THE AGREEMENT between the Government and unions finally brokered in the early hours of yesterday morning offers the prospect, …

THE AGREEMENT between the Government and unions finally brokered in the early hours of yesterday morning offers the prospect, in theory at least, of sustained industrial peace in State services, a stable and even declining pay bill up to 2014 and, at long last, the real possibility of wide-ranging reform and greater efficiency within the public services. There were no numbers on the latter, although Minister for Health Mary Harney has spoken of 6,000 fewer employees in the health sector. Pro rata that would mean a reduction of about 18,000 through the public service.

That is the prospect if the agreement is accepted by trade union members, if it is implemented promptly and radically by public service management, if it is driven decisively by its political masters, most particularly new Minister of State “with responsibility for Public Service Transformation” Dara Calleary, and if it is properly monitored by the new “implementation body”. But these are big “ifs”. The Government need not rest on its laurels.

For public service workers the main sweeteners are the guarantee of no compulsory redundancies and no further pay cuts – though some would lose because of cuts in premium/overtime payments as a result of the redefining of the working day – and the prospect that some pay cuts, particularly for the low-paid, may be recouped through self-financing productivity gains from redeployment, reduced numbers and new working practices.

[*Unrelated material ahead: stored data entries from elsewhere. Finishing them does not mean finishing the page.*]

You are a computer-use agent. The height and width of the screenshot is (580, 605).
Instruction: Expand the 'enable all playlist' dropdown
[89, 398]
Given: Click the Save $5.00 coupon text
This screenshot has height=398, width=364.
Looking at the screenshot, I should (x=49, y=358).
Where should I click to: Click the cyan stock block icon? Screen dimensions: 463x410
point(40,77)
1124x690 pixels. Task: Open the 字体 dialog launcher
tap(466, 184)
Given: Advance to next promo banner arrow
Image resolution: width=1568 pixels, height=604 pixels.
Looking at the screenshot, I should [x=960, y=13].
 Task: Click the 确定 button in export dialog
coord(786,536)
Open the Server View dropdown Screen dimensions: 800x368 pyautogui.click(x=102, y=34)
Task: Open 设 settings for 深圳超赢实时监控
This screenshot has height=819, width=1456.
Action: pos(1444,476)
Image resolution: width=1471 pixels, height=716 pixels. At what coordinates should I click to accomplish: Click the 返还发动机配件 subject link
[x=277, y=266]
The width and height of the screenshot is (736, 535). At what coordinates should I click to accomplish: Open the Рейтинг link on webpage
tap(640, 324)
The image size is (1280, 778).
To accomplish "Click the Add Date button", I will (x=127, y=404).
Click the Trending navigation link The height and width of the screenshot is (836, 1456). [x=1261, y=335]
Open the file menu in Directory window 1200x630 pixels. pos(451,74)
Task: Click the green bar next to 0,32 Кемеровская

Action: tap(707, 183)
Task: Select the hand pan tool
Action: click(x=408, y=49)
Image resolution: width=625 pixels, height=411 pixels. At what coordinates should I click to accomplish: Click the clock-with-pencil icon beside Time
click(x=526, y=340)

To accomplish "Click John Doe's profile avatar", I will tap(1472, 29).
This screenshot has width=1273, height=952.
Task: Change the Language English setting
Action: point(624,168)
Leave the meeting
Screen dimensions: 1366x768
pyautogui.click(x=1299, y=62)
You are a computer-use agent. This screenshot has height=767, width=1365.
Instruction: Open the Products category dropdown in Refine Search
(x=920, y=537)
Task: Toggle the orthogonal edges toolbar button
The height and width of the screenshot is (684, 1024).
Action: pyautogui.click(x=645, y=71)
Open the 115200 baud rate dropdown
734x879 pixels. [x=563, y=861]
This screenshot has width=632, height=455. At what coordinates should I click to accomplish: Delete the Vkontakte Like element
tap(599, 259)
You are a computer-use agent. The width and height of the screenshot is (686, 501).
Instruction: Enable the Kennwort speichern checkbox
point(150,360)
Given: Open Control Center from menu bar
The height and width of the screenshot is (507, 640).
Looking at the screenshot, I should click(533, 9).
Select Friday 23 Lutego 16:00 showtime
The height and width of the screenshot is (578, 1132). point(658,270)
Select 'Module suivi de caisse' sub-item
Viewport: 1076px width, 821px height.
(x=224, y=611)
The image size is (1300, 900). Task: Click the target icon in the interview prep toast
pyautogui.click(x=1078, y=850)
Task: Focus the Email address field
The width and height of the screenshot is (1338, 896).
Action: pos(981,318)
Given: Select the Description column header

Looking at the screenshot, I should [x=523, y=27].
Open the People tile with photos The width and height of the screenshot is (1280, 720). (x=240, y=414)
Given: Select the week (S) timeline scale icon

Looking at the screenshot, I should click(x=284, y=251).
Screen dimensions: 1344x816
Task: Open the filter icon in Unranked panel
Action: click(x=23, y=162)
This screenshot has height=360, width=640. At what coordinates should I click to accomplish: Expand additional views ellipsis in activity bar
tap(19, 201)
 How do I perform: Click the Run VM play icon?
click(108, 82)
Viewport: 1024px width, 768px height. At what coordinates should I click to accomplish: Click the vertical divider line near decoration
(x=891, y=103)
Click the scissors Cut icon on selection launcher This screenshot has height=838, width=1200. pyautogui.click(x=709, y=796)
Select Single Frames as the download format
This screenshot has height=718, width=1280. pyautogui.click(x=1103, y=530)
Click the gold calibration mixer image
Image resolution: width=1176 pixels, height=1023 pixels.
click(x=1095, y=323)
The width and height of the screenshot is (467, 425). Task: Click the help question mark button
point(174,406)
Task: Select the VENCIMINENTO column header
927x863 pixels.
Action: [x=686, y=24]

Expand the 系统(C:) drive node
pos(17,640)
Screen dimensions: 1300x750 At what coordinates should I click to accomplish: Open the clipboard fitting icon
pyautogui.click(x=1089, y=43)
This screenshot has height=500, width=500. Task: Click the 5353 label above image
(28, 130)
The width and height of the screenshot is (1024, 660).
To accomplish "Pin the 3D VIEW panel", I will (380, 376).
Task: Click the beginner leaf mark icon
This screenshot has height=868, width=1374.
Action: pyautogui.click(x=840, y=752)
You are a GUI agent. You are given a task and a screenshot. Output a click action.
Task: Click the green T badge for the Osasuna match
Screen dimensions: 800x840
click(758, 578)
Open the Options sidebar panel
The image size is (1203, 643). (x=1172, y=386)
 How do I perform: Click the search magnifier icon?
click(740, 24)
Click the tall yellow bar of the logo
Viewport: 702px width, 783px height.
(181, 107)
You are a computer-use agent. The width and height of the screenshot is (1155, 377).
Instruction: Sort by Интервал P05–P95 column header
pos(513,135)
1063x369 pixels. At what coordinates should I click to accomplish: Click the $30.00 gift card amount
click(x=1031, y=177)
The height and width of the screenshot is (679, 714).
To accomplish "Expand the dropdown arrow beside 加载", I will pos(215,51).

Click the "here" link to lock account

Unions appear to be on the back foot and are scrambling to hold the line. In effect they have conceded last year’s pay cuts, with all the talk of restoring lost pay in 2011 largely just a more palatable way of saying “normal pay bargaining resumes next year”. And such bargaining will be severely constrained by the sustainability requirement which is dependent entirely on management moving fast and successfully to make savings. An inability-to-pay clause will also give the Government room for manoeuvre and is of critical importance given the continuing economic uncertainties facing the exchequer.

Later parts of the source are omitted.